Deep dive into Java Generics(0x02)

Part 1: Deep dive into Java Generics(0x01)

We have talked Java Generics and its limitations after type erasure in previous chapeter. In this post I’m going to discuss another interesting part of generic type while working with array.

Array

Java was designed to be an Object Oriented Programming language since it was invented. So the type system it implemented was surrounding the object oriented concept which was the subtyping. And one of detail implementation of super-subtype relationship is the inheritance between superclass and its derived subclass or super-interface and its sub-interfaces, or super-interface and its implementation classes.

For illustration, class Dog is the subclass of class Animal if you have the definition like this class Dog extends Animal. However, in Java the explicit inheritance between superclass and its derived subclass is not the only way to describe the super-subtype relationship. There are couple of more options in Java that you may notice but not thinking through such as Variance, and the Array in Java is one of the usage of Variance.

So what is the Variance? Variance refers to how subtyping between more complex types relates to subtyping between their components. It could be like - if the component type A is the subtype of type B, the constructed complex type A+ will also be the subtype of type B+, then this kind of variance will be called Covariance. Otherwise, if the complex type A+ is the supertype of type B+ then it will be called Contravariance. Of course if there is no relationship between A+ and B+, then it will be neither Covariance nor Contravariance.

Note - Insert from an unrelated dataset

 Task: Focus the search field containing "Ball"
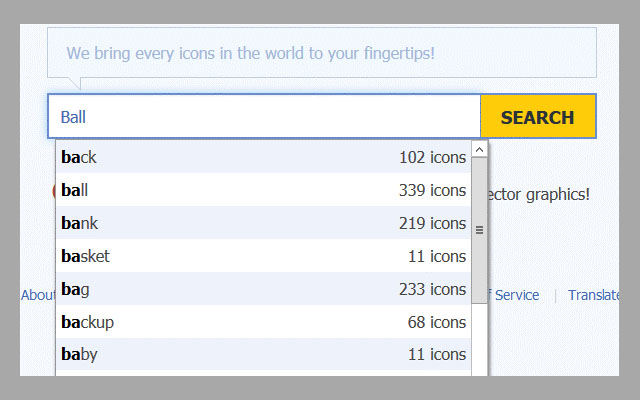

Let’s go back and take a look at Java array. The way to construct a Java array is very simple - combine the reference Type and [] as Type[]. For example, using Dog and [] to create a array of dogs will be Dog[]. And the Dog[] is the subtype of Animal[] implicitly due to the type relationship between its component type Dog and Animal. That is the Variance happening and more explicitly it is Covariance.

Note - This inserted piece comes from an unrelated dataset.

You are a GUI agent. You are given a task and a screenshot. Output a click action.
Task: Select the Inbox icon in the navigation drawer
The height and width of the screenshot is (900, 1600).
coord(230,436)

Variance is a very useful way to extend the type relationship into more complex types based on its component type. But it does bring the cost which is the impact to type safety. Let’s take one example,

Dog[] dogs = new Dog[10]
Animal[] animals = dogs; //supertype-subtype convention
animals[0] = new Cat();

The code here is totally fine and fully compilable into bytecode. However, it’s not compile-time-safe because when you try to operate the array by adding a new element it’s throwing a runtime exception ClassCastException.

Usually when doing widening reference convention such as assign subtype object to supertype reference(like assign Dog to Animal reference) the compiler will get some kind of safety that only the operations on Animal type can be visible and accessable during compile time.

Dog dog = new Dog();
Animal animal = dog;
animal.move(); //move() is defined in Animal and common for all the animals
//animal.run(); //but run() is only defined in Dog and it's not available for all the animals.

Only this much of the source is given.